No. Each GPU will contain a subset of the coarsened graph.

One of the details I left out above (this description)

When we coarsen the graph, each GPU iterates over its set of edges and creates an edge for the coarsened graph by replacing the vertex id on either end with the cluster id that it is assigned to. This is actually done in chunks called edge partitions (leaving out some details as to how) to minimize the memory footprint.

is the effect you're seeing here. You can think of the 2D partitioning as breaking the adjacency matrix into a series of tiles. But rather than a simple 1 tile per partition, we create multiple tiles and store multiple tiles on each partition. Without going into all of the details (https://ieeexplore.ieee.org/document/9926341 describes the technique in more detail), storing things with multiple tiles per partition allows us to minimize the computation and communications required.
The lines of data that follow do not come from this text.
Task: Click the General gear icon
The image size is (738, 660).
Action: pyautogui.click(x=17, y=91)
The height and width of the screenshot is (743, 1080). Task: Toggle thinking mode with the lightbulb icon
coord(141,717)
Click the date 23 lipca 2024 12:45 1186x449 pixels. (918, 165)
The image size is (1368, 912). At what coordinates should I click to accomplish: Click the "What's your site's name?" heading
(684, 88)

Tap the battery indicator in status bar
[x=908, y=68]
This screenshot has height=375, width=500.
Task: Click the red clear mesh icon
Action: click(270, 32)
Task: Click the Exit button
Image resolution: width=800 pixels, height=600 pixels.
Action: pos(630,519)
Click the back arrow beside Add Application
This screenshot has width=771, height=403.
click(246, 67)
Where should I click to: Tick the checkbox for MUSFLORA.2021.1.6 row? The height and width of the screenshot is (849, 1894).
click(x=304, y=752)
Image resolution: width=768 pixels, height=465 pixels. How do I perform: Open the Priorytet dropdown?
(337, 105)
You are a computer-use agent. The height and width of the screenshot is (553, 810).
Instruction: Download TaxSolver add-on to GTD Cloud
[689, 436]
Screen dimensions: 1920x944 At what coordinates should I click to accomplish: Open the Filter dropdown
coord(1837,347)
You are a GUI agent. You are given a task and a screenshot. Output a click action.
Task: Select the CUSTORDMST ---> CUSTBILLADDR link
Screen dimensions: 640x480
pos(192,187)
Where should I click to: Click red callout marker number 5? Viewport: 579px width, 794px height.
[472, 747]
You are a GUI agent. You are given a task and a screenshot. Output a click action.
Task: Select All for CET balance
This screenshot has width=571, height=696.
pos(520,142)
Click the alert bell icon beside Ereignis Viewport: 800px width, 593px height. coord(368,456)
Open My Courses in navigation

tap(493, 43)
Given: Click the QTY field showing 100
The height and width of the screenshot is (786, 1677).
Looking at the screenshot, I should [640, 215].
The multiple edge partitions are essentially the different tiles of the adjacency matrix that are assigned to this GPU. The edge partitions are separated so that all of the edges that have a destination on GPU X are together in one partition, and the edges that have a destination on GPU Y are together in a different partition.

ChuckHastings commented 4 days ago

Sorry... my answer got reordered because I referenced something I said earlier. Look above here for my answer to this question: https://github.com/rapidsai/cugraph/issues/4638#issuecomment-2341854231

darius513 commented 3 days ago

Thank you again for your reply, i am closing this issue.